TEXT SECTION:
══════════
We were seeing lag in our application and figured it was do to low partitions and high volumes of data. But upon further investigation we found that the consumer was "moving backwards" and re-processing a series of messages on a partition.
When a message has an exception, the breakOnFirstError
will cause the partition/offset to be replayed again after the consumer is removed and readded to the consumer group. The 2nd time it occurs, it is typically followed by a seek to -1. This allows the consumer to move forward through the rest of the messages in that partition. However, it appears that sometimes the offset will be set to the value from another partition. That value can then result in the consumer reading from the partition where the error occurred in the wrong place.
What makes this particular observation tough to catch and debug is that it appears to be intermittent.
Under the src/logs
are 3 text files representing the logs for 3 separate runs of the provided test. Two of these logs capture the scenario where the offset is reset incorrectly. One of the logs captures what is expected to occur. The bottom of this README annotates the issue from the logs.
This was submitted with the following issue for Apache Camel
I did find some issues in Apache Camel that seem to be similar
The issue was first observed with the consumer running:
- Rocky Linux 8.7
- Open JDK 11.0.8
- Camel 3.21.0
- Spring Boot 2.7.14
- Strimzi Kafka 0.28.0/3.0.0
The basic Kafka settings:
- autoCommitEnable = false
- allowManualCommit = true
- autoOffsetReset = earliest
- maxPollRecords = 1
- breakOnFirstError = true
- consumerCount = 3 (same as partitions on the topic)
══════════
INFORMATION PROVIDED:
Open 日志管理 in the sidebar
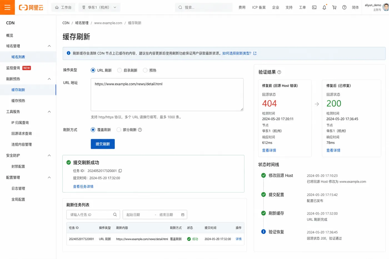The image size is (389, 259). point(18,188)
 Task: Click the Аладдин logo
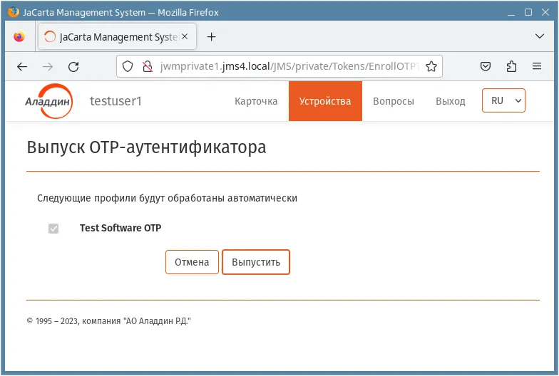coord(48,101)
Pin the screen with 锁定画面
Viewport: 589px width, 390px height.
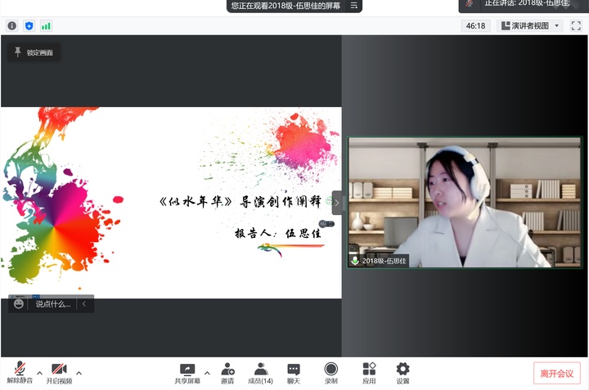33,52
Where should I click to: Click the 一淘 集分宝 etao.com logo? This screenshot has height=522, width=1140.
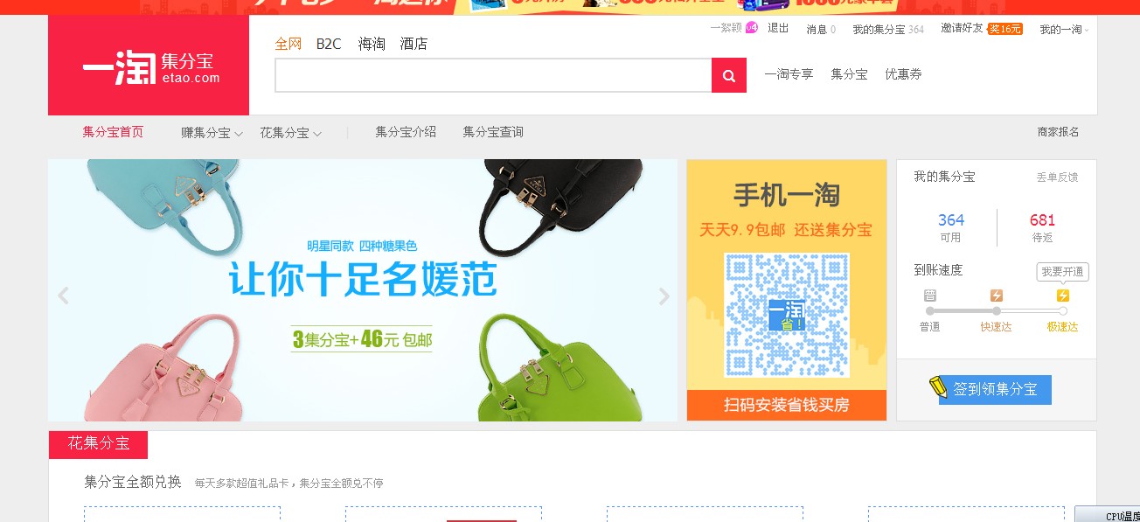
══════════
SET TASK 1:
Would you print the part of the Kafka offset write-up that runs from "We were seeing" to "to be intermittent.", word for word?
SET TASK 2:
Using the Kafka offset write-up, what are the answers to these questions? Label each answer with its letter.
(a) How many text files of logs are under src/logs?
(b) Which Camel version was the consumer running when the issue was first observed?
(c) What value is maxPollRecords set to?

CORRECT ANSWER 1:
We were seeing lag in our application and figured it was do to low partitions and high volumes of data. But upon further investigation we found that the consumer was "moving backwards" and re-processing a series of messages on a partition.
When a message has an exception, the breakOnFirstError
will cause the partition/offset to be replayed again after the consumer is removed and readded to the consumer group. The 2nd time it occurs, it is typically followed by a seek to -1. This allows the consumer to move forward through the rest of the messages in that partition. However, it appears that sometimes the offset will be set to the value from another partition. That value can then result in the consumer reading from the partition where the error occurred in the wrong place.
What makes this particular observation tough to catch and debug is that it appears to be intermittent.

CORRECT ANSWER 2:
(a) 3
(b) Camel 3.21.0
(c) 1